🌱 Seedling

Designing for Context Window Limits

· 3 min read
Context window limits force every AI system to make editorial decisions about what information to include and exclude, and the strategies for managing this constraint (chunking, compression, hierarchical summarization) are not just technical optimizations but epistemological choices about what the model needs to reason well.

Why are context window limits an epistemological problem?

Deciding what fits in a context window is deciding what the model gets to know, and that curation, whether deliberate or accidental, determines the boundaries of what the model can reason about.

A 128K token context window sounds large until you try to fit a 200-page contract, a 50-email thread, and the relevant company policies into it. At that point, the question is no longer “how do I fit more in?” It is “what should I leave out?” That question is epistemological. It asks what information is necessary for sound reasoning and what can be safely excluded without distorting the conclusion.

I have built 6 production systems where context window management was a primary design constraint. In each case, the chunking and compression strategies were not performance optimizations. They were editorial decisions with direct impact on output quality. A summarization system that compressed a legal brief too aggressively lost the qualifying clauses that changed the meaning of key provisions. A research assistant that truncated search results by position rather than relevance consistently missed the most relevant papers because they appeared lower in the retrieval ranking.

What chunking strategies actually work in production?

The 3 chunking strategies that survive production deployment are semantic boundary chunking (splitting at natural topic transitions), recursive hierarchical chunking (multiple granularity levels), and late chunking (embedding full documents first, then extracting relevant segments).

Fixed-size chunking (512 tokens with 64-token overlap) is the most common approach and the least effective. It splits mid-sentence, separates cause from effect, and fragments arguments across chunk boundaries. In one evaluation, switching from fixed-size to semantic boundary chunking improved retrieval precision by 18 percentage points on a legal document corpus.

Semantic boundary chunking uses structural cues (headers, paragraph breaks, topic shifts detected by embedding similarity) to find natural split points. Recursive hierarchical chunking creates chunks at multiple levels (document, section, paragraph) and retrieves at the appropriate level based on query specificity. Late chunking, a newer technique, generates embeddings for the full document context then extracts chunk-level representations that preserve surrounding context. Each has tradeoffs in complexity, latency, and storage cost. The right choice depends on document structure and query patterns, not on which blog post you read most recently.

Is context compression a viable alternative to better chunking?

Context compression (reducing the token count of retrieved information while preserving its semantic content) can recover 40-60% of context window capacity, but introduces a quantifiable information loss that must be measured against the task’s precision requirements.
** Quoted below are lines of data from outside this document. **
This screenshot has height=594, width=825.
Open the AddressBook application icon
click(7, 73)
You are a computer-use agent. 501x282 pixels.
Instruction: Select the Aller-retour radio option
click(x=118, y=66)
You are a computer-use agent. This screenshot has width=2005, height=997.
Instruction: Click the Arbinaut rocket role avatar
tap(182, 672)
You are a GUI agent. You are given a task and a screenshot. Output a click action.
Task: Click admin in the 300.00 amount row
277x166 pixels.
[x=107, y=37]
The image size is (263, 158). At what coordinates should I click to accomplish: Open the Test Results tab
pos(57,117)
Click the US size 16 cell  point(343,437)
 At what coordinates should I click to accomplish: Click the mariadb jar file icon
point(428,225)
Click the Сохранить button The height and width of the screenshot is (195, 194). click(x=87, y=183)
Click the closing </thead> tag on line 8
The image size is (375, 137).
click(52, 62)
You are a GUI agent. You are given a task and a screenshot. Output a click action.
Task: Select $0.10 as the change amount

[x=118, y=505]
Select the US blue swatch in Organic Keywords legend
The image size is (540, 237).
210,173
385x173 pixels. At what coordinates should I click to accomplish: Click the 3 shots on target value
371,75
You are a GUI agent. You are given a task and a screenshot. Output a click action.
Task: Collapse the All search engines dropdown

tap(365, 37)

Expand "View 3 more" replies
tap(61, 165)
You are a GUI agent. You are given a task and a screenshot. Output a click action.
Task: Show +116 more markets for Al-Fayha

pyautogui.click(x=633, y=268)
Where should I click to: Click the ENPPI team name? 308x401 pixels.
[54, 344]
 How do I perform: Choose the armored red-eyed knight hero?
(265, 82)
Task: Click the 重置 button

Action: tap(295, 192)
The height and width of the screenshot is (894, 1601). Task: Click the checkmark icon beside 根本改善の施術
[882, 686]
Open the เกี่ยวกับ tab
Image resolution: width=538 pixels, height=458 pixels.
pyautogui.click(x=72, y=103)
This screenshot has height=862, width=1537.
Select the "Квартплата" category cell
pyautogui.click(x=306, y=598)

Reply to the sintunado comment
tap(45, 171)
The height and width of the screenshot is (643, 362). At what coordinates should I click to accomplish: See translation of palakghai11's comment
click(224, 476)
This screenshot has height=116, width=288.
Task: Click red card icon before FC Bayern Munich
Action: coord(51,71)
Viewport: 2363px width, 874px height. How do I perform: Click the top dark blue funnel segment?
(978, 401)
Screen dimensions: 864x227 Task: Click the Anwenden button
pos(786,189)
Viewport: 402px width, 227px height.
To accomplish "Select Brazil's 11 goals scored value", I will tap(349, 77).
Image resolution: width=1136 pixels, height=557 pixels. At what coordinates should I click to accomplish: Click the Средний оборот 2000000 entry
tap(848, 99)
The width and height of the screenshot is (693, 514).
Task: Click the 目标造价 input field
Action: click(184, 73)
I have tested 3 compression approaches: extractive (selecting key sentences), abstractive (rewriting concisely via a smaller model), and token-level (using techniques like LLMLingua that prune low-information tokens). Extractive compression preserved 89% of factual accuracy while reducing token count by 45%. Abstractive preserved 82% at 55% reduction. Token-level preserved 91% at 38% reduction. The right choice depends on whether you need the original language (legal, regulatory) or just the information content (analysis, synthesis).

The tension remains: every compression step is an information loss step. The question for system designers is not “can I compress?” but “can I afford the specific information that compression removes?” That question has no general answer. It must be evaluated empirically for each domain, each task type, and each quality threshold. The work of managing context windows is, in the end, the work of knowing what matters.